**ASSIGNMENT**
Keep only the lines from the start of the data through the line containing "The width and height of the screenshot is (1568, 450).", and output them exactly.

** Opening AVAILABLE RECORDS block **

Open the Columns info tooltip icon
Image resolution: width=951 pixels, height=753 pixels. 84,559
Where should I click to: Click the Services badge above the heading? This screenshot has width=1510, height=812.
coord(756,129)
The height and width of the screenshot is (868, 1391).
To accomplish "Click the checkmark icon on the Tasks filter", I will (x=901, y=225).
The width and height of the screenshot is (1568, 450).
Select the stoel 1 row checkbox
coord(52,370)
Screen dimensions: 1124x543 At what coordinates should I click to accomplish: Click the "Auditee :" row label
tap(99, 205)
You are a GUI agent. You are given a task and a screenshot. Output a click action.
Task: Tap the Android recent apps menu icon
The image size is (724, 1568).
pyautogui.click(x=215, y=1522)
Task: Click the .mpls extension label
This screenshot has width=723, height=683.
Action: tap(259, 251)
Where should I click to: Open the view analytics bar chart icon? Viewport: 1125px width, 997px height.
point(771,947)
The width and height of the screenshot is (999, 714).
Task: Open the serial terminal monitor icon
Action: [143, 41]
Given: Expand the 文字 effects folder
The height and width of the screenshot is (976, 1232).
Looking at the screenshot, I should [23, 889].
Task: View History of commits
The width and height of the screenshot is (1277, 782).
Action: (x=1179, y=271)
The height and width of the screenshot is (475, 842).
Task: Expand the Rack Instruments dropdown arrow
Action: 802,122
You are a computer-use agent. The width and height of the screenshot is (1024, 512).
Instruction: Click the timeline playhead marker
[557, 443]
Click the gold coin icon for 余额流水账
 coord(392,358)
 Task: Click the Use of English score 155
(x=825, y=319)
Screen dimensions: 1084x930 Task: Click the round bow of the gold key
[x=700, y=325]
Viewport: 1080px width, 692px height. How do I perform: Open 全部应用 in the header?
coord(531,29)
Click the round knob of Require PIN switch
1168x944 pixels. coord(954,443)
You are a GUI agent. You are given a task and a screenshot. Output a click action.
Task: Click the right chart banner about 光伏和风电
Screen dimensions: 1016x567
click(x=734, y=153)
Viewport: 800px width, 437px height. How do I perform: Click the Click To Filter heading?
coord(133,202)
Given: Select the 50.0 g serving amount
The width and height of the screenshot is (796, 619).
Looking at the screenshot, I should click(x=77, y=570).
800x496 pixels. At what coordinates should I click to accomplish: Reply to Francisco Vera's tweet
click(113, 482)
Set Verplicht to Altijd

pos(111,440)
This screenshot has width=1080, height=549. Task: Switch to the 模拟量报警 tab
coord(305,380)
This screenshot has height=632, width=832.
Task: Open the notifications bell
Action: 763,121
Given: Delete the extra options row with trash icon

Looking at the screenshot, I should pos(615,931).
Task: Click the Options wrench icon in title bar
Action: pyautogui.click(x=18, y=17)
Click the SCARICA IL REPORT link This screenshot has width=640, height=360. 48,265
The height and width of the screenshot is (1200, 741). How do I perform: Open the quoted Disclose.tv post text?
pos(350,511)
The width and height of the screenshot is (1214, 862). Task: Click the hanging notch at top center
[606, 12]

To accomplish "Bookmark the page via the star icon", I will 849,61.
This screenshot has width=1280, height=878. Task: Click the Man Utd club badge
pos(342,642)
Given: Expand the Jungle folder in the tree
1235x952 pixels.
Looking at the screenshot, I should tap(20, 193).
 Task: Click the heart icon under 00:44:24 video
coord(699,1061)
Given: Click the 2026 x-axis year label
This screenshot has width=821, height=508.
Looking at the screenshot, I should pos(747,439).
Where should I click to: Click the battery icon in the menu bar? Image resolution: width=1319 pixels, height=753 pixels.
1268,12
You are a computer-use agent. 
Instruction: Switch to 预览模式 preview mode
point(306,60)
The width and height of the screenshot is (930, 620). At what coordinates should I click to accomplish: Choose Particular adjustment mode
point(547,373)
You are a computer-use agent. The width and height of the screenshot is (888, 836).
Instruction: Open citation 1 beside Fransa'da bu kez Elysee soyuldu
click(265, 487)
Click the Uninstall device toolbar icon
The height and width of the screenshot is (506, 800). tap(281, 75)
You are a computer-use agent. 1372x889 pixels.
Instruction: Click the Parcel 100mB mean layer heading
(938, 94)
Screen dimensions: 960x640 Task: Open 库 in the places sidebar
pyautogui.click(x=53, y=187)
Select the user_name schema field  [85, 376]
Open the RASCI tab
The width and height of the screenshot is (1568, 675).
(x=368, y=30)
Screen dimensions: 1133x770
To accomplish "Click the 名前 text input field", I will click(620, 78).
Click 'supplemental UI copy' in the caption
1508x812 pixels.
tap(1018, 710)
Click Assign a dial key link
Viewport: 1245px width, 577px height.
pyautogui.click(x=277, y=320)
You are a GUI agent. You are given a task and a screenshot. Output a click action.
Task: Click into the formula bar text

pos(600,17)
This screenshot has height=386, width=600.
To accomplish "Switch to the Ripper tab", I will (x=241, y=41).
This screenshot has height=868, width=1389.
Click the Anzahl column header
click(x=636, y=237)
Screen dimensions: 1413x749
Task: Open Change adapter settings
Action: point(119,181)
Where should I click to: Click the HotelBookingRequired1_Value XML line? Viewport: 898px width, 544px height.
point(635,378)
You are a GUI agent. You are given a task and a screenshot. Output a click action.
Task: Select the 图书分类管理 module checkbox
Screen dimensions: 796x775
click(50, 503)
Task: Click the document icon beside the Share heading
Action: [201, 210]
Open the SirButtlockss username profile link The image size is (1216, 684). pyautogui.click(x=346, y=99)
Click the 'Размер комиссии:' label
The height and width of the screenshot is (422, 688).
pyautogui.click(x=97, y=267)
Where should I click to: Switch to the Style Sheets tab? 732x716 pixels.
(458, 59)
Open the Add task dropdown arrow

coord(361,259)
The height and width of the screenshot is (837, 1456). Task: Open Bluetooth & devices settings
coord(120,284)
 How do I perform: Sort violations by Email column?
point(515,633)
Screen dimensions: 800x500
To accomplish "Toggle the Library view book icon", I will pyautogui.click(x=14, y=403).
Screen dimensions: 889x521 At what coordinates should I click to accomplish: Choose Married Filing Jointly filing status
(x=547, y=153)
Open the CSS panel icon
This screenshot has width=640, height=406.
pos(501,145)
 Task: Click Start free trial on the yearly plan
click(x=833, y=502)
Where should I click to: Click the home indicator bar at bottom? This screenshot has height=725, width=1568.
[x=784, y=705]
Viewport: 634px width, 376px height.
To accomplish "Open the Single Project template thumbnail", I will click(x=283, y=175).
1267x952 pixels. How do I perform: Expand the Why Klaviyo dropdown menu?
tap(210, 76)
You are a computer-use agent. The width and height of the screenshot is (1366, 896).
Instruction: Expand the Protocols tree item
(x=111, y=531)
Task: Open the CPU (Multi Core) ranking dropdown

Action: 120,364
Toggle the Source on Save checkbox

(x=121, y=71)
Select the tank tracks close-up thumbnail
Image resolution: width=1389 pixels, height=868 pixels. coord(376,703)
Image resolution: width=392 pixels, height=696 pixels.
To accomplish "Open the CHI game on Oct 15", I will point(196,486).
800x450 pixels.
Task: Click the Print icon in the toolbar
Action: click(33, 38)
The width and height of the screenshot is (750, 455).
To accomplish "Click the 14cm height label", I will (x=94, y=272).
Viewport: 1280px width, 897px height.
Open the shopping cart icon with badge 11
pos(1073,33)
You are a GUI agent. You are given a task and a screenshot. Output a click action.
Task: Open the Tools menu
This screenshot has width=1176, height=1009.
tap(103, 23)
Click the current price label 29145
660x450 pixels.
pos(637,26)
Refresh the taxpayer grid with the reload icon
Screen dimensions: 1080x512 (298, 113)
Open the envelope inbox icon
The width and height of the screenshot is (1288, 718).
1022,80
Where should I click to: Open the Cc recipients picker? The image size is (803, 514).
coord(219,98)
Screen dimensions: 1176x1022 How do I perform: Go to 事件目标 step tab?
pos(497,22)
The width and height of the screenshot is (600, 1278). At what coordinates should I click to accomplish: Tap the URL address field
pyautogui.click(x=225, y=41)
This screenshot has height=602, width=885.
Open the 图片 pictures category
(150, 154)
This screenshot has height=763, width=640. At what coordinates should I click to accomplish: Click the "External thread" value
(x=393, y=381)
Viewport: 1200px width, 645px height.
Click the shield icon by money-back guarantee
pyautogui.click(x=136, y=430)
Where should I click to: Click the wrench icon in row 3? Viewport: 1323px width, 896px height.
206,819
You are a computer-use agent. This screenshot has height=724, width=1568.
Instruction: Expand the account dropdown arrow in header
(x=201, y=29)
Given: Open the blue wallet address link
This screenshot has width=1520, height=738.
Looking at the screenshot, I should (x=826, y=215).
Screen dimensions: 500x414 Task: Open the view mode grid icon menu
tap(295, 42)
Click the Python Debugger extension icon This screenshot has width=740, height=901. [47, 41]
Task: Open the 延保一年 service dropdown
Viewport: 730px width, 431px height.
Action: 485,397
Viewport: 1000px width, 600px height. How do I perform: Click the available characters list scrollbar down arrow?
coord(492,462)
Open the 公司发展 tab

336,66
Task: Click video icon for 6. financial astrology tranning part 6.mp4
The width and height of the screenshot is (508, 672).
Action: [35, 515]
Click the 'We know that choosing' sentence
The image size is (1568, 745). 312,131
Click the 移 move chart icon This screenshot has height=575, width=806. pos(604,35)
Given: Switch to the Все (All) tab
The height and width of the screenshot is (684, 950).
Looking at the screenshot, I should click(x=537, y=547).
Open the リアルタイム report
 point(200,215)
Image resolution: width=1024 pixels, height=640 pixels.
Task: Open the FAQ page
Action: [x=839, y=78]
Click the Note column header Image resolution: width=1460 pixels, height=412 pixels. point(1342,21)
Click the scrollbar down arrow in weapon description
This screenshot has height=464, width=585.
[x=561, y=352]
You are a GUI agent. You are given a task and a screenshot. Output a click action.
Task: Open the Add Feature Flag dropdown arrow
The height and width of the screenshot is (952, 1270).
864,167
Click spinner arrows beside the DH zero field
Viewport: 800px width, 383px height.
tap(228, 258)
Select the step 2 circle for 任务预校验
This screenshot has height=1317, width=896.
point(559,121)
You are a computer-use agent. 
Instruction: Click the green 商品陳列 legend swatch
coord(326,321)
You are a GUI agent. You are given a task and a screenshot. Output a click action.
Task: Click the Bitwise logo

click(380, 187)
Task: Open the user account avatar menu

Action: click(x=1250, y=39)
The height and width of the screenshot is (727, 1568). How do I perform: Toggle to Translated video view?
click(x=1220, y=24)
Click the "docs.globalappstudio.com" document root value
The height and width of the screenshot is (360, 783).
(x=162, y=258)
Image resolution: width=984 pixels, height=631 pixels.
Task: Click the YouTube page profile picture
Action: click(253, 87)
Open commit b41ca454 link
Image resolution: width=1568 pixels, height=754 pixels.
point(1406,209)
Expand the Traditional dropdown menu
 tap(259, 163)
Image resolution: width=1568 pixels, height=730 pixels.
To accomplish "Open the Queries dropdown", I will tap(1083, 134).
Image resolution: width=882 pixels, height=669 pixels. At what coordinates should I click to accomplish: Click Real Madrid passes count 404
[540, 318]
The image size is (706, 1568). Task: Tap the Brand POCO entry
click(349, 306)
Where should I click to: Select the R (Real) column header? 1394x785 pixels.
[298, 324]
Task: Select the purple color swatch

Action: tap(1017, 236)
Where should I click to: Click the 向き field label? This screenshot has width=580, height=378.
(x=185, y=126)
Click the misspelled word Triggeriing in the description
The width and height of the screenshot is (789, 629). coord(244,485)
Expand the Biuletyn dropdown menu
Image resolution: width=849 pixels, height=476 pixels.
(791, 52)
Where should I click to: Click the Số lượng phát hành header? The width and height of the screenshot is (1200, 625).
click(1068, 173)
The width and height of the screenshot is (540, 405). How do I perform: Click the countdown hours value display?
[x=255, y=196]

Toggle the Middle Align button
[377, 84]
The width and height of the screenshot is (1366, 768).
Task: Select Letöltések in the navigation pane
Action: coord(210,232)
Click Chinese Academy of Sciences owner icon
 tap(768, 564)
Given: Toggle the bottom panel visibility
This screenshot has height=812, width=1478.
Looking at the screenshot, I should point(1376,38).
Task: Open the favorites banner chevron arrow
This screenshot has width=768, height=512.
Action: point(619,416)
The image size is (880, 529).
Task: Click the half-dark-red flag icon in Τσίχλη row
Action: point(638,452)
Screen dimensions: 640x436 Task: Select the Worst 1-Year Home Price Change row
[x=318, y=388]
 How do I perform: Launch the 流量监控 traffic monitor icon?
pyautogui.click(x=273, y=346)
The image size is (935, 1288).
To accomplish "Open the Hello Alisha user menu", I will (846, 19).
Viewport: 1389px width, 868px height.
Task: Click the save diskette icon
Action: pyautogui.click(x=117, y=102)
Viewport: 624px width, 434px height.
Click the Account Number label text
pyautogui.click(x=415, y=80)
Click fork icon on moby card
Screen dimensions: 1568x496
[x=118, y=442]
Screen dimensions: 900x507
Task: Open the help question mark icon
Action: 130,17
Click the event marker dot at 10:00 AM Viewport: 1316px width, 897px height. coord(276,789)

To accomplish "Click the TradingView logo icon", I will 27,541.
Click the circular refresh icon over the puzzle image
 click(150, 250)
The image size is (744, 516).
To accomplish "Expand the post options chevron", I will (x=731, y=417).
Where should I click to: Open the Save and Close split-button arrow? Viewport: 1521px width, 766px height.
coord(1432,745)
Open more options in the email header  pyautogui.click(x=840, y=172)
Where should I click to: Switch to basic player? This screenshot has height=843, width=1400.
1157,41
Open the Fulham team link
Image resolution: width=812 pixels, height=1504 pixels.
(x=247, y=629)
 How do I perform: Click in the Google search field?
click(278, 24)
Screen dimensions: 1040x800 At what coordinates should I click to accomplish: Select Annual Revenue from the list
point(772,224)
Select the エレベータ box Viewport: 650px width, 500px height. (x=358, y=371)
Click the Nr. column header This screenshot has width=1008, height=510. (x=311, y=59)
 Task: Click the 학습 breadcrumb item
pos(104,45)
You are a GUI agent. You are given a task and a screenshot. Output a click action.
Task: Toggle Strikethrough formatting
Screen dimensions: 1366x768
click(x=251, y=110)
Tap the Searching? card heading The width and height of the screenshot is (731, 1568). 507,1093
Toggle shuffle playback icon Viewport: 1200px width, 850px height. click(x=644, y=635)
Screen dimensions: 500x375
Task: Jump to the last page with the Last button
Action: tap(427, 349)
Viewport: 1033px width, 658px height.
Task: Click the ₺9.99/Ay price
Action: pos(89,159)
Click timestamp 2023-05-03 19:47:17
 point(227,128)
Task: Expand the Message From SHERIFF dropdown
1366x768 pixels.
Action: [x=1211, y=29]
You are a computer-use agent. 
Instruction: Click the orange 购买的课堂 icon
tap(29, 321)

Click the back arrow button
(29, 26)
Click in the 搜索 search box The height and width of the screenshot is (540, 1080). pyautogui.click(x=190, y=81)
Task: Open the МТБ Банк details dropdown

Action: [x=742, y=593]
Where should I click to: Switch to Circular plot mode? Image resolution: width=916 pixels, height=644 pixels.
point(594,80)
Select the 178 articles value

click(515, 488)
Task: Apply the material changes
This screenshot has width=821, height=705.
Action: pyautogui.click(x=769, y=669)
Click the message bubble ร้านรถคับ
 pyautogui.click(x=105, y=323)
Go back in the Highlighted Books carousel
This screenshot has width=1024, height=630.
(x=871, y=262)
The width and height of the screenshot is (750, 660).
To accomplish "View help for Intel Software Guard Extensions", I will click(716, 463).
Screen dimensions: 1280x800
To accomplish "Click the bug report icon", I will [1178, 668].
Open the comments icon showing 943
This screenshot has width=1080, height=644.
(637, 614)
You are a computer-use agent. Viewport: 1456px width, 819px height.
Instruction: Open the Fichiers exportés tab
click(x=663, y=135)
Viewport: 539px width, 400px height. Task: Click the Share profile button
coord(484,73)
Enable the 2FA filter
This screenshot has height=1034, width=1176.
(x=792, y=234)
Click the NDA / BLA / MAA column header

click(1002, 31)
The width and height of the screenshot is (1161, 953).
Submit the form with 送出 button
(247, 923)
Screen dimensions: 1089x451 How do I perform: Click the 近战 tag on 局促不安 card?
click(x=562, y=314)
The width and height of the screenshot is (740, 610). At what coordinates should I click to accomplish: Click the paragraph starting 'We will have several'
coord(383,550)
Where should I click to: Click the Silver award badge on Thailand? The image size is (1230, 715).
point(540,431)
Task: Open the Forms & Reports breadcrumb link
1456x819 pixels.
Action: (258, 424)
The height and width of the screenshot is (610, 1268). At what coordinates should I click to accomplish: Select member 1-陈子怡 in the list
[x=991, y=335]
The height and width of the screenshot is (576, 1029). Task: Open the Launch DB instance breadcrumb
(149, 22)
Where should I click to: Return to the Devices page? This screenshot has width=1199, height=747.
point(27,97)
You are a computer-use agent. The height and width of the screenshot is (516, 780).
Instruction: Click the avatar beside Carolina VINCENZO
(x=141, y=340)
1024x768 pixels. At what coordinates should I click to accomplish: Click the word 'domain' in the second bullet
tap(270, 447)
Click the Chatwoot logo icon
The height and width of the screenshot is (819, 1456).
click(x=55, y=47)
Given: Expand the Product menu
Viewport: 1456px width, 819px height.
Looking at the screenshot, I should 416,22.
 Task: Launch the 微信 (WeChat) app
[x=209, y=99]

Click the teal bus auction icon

** Closing AVAILABLE RECORDS block **

**TASK RESPONSE**
Open the Columns info tooltip icon
Image resolution: width=951 pixels, height=753 pixels. 84,559
Where should I click to: Click the Services badge above the heading? This screenshot has width=1510, height=812.
coord(756,129)
The height and width of the screenshot is (868, 1391).
To accomplish "Click the checkmark icon on the Tasks filter", I will (x=901, y=225).
The width and height of the screenshot is (1568, 450).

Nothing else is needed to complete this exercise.